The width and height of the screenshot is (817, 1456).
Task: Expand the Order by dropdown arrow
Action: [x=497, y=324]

...

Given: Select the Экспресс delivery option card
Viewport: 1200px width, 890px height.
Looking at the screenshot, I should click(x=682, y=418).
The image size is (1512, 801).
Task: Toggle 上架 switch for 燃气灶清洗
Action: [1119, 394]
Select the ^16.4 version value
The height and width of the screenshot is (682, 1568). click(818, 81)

...

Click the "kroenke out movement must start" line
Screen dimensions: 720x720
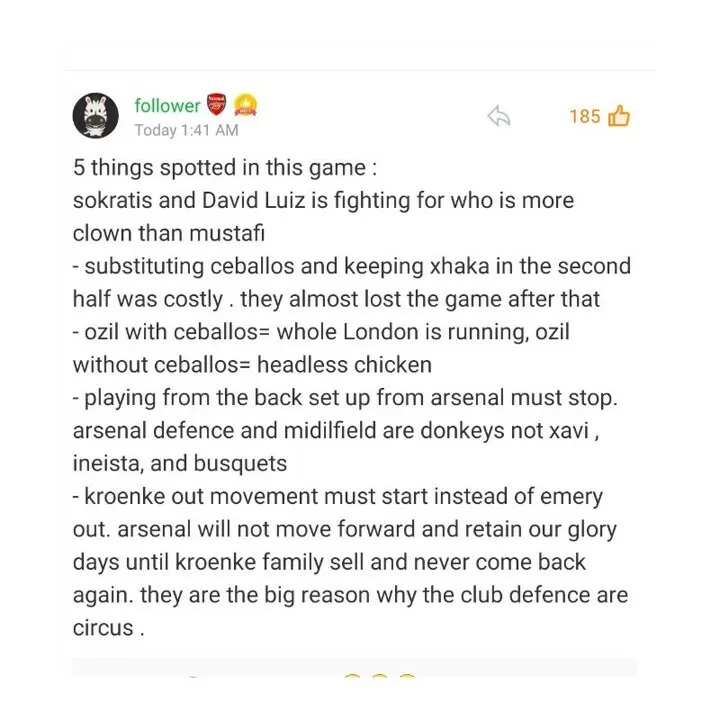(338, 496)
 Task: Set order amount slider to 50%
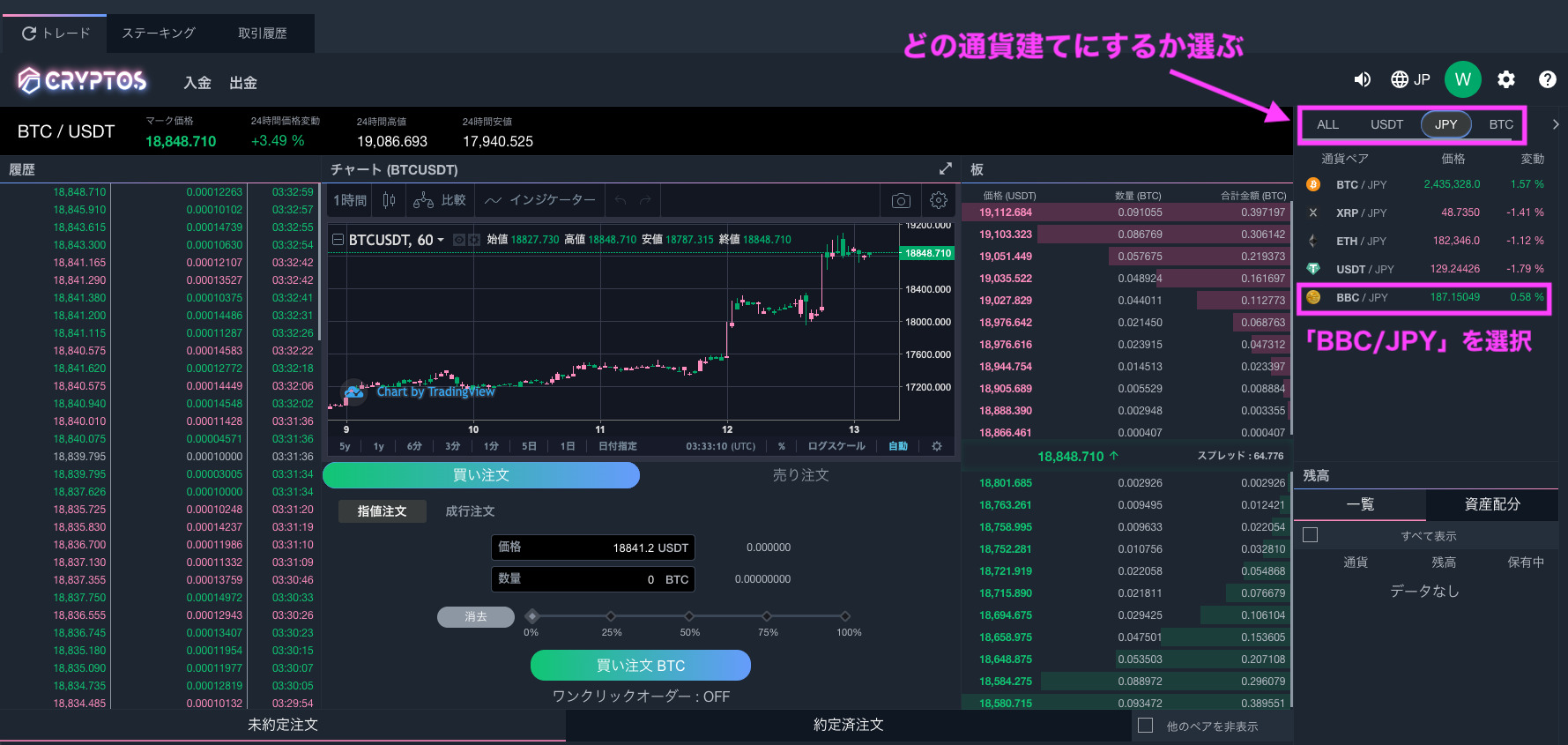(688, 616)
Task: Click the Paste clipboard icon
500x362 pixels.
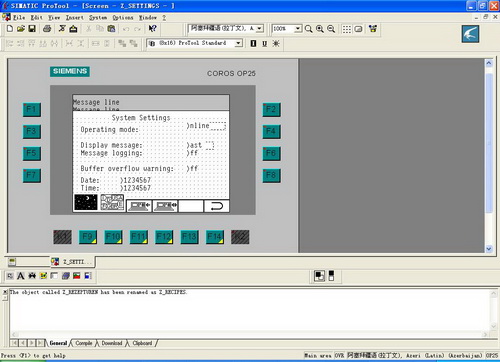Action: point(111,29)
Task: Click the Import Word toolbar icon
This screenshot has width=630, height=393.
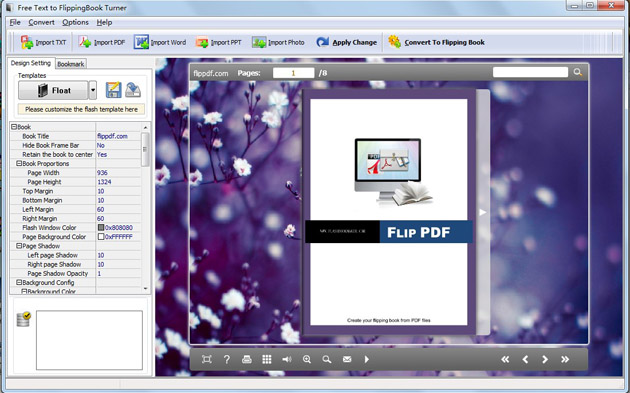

**Your objective**
Would you please repeat only the lines above, beginning at the one that has "Task: Click the Paste clipboard icon" and stopping after the one that has "This screenshot has width=630, height=393.", exactly and with no pictures?

**Completed exercise**
Task: Click the Paste clipboard icon
500x362 pixels.
Action: point(111,29)
Task: Click the Import Word toolbar icon
This screenshot has width=630, height=393.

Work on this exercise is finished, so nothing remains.